● DATA RECORDS
——

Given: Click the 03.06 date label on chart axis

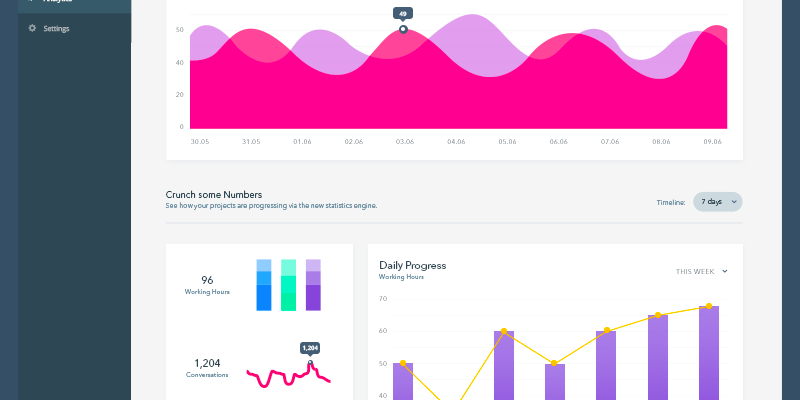Looking at the screenshot, I should tap(405, 142).
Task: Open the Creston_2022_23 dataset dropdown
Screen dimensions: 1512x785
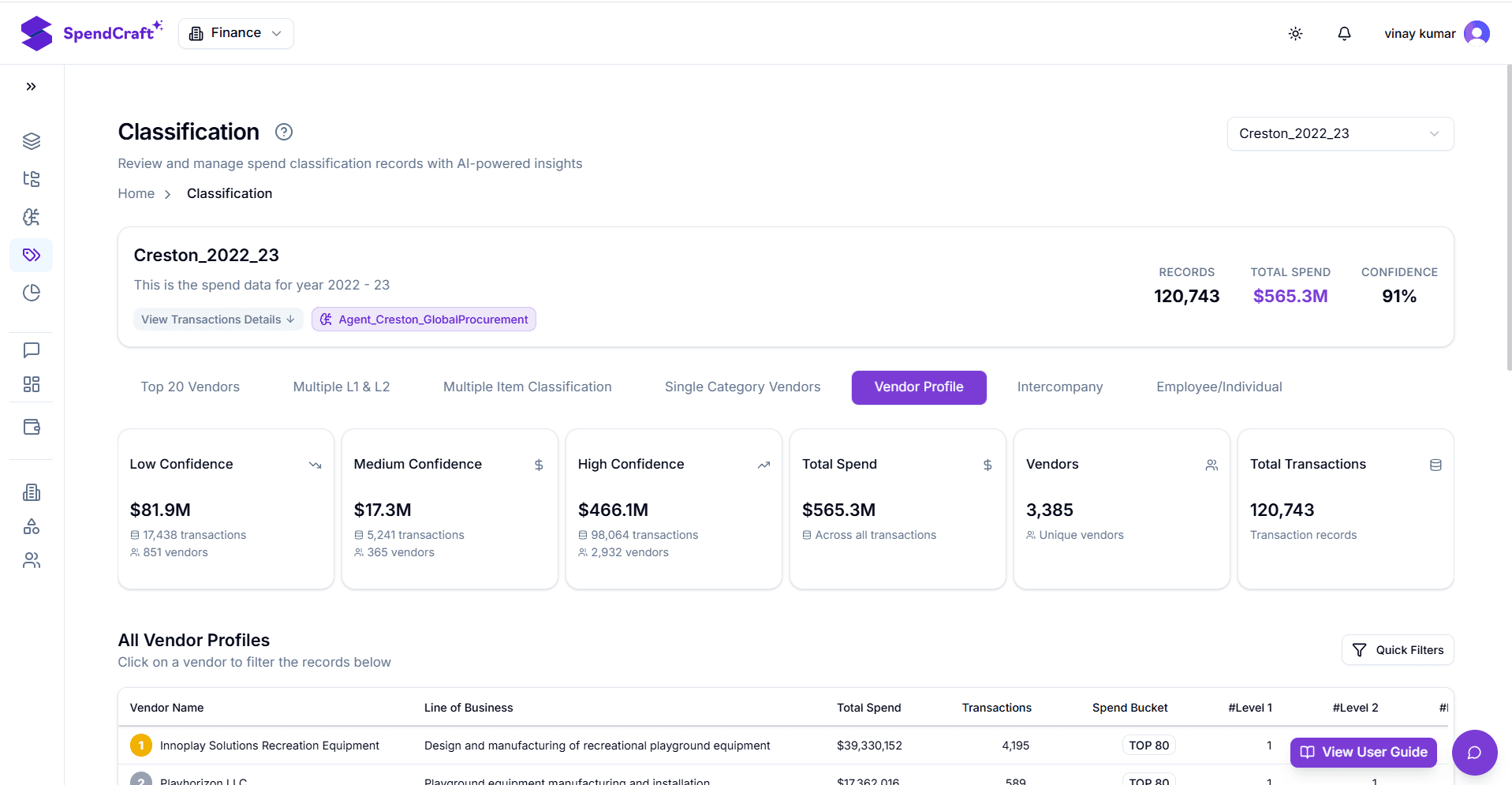Action: 1339,133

——

● HOW TO COMPLETE THIS TASK
Reproduce each entry precisely; the pictures stay out.

● RESULT FOR THIS TASK
Given: Click the 03.06 date label on chart axis

Looking at the screenshot, I should tap(405, 142).
Task: Open the Creston_2022_23 dataset dropdown
Screen dimensions: 1512x785
Action: 1339,133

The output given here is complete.